While I’ve enjoyed quite a few films that Nicolas Cage has been in (notably Face/Off, Leaving Las Vegas, Bringing out the Dead, Raising Arizona, The Rock, Red Rock West, Windtalkers, and Bad Lieutenant: Port Call to New Orleans), I tend to avoid films with him in it completely as of late because his execution is often over-the-top and obnoxious. David Gordon Green’s (George Washington, Pineapple Express) recent offering, however, brings out the best of his acting capabilities and through this opportunity comes arguably one of Cage’s best roles to date. He plays Joe, a kind-hearted yet turbulent and emotionally distant man who befriends a young boy named Gary (Tye Sheridan, Mud), who suffers abuse from his monstrous alcoholic father and torment from the local town loser. Cage gives us a performance that is emotional, passionate, and felt without being excessive. The rest of the cast does a fine job as well, particularly Sheridan, who struck a vein in Mud, and newcomer Gary Poulter as the father. Poulter nails the role, and in real life he was a homeless man who really wanted to act in a film. He caught Green’s eye and tried his best to sober up for the part and really delivered his role. Unfortunately, however, it was not meant to last, and he was found floating facedown in a lake shortly before the movie was released.

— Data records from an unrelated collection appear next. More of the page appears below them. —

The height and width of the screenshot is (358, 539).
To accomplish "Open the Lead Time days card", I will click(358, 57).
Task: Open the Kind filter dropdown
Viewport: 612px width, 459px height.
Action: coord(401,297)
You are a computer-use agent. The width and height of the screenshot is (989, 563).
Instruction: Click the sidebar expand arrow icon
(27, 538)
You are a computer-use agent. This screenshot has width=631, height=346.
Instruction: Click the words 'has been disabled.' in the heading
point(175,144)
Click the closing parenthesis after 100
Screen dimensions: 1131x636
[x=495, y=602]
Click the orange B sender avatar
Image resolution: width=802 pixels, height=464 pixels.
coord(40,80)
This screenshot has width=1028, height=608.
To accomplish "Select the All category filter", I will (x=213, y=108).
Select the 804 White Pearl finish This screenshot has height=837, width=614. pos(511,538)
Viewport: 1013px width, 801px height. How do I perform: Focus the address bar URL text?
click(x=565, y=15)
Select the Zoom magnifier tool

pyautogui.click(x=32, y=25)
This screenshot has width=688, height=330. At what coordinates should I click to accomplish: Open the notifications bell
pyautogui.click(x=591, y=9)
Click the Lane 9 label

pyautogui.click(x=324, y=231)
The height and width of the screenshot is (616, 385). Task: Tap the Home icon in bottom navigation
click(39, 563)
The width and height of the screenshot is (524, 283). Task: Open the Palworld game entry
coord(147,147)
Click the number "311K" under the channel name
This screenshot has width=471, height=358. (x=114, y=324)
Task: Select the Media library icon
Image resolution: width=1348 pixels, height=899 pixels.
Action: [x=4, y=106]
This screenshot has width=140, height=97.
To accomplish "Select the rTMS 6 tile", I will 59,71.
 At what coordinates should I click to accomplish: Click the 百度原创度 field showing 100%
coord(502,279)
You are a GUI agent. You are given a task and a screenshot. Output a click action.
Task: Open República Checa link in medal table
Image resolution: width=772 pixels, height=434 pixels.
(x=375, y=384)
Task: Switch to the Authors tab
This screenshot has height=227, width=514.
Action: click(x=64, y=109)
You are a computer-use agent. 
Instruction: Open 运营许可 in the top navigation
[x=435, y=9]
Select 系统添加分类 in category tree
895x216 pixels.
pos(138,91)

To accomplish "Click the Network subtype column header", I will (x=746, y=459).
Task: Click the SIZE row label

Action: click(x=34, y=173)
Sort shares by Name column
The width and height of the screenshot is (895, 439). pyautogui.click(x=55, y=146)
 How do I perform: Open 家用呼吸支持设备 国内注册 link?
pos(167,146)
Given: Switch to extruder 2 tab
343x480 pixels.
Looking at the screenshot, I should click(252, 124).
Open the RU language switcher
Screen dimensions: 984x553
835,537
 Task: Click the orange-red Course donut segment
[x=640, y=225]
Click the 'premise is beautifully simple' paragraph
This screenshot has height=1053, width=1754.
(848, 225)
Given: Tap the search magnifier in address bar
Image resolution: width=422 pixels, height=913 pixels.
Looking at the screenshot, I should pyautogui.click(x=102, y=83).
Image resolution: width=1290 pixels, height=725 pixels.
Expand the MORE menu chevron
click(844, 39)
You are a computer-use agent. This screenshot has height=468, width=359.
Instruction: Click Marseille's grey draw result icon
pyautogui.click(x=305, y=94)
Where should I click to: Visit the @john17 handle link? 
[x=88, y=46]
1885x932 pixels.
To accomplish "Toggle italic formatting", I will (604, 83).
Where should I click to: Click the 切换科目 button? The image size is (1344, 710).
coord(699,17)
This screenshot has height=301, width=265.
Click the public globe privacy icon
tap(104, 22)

His character epitomises the monstrous, appearing initially as a humorous, incapable drunk who can barely stand, but then we see his monstrous aspects appear. His heinous acts include beating his son and taking his hard-earned money to buy booze and claiming he worked all day for it, pimping his daughter to local scum for booze, pretending to befriend another local drunk in order to beat his head in and steal his booze, and threatening to kill his son with a knife. The revelation of his monstrous self is gradual and continuous, and the shocking scene where he kills the other man for his booze is a moment of savage ferocity that embeds itself in your mind as a depraved act of human cruelty. It is a dark, harrowing film, and from the onset you know that things are going to be miserable and sad and violent before they get better. What redeems humanity in this film is the touching relationship between Gary and Joe, and this redemptive father-son relationship, though ultimately impossible, from teaching him how to drive to spending time with him and believing in the boy’s potential the virtues of both actors shone through. The film affirms to us the values of human connections despite the depravities and violence that perpetuate our existence. Joe finds solace in his conversations with Gary, and it takes his mind away from the losers who taunt him at the bar and the reality of harm being done to people who don’t deserve it.
Some viewers and critics compared the film to Mud (probably because Sheridan was in that one too). While it’s also set in the South, Mud is a much different film, a Tom Sawyer-esque journey where the boys tried to save Mud (Matthew McConaughey) instead of Joe trying to save the boy from his destructive environment. To me, Joe seems much darker and much more unforgiving, and it’s much closer to Winter’s Bone in terms of atmosphere and brutality. Joe is a hard yet rewarding watch, and it recognises the depths and diversity of Cage as an actor. While it does retain some of his trademark quirk, it’s a step in the right direction for Cage after a series of misfires, and it would be great to see more Cage films like this. Perhaps he deserves more credit than I give him.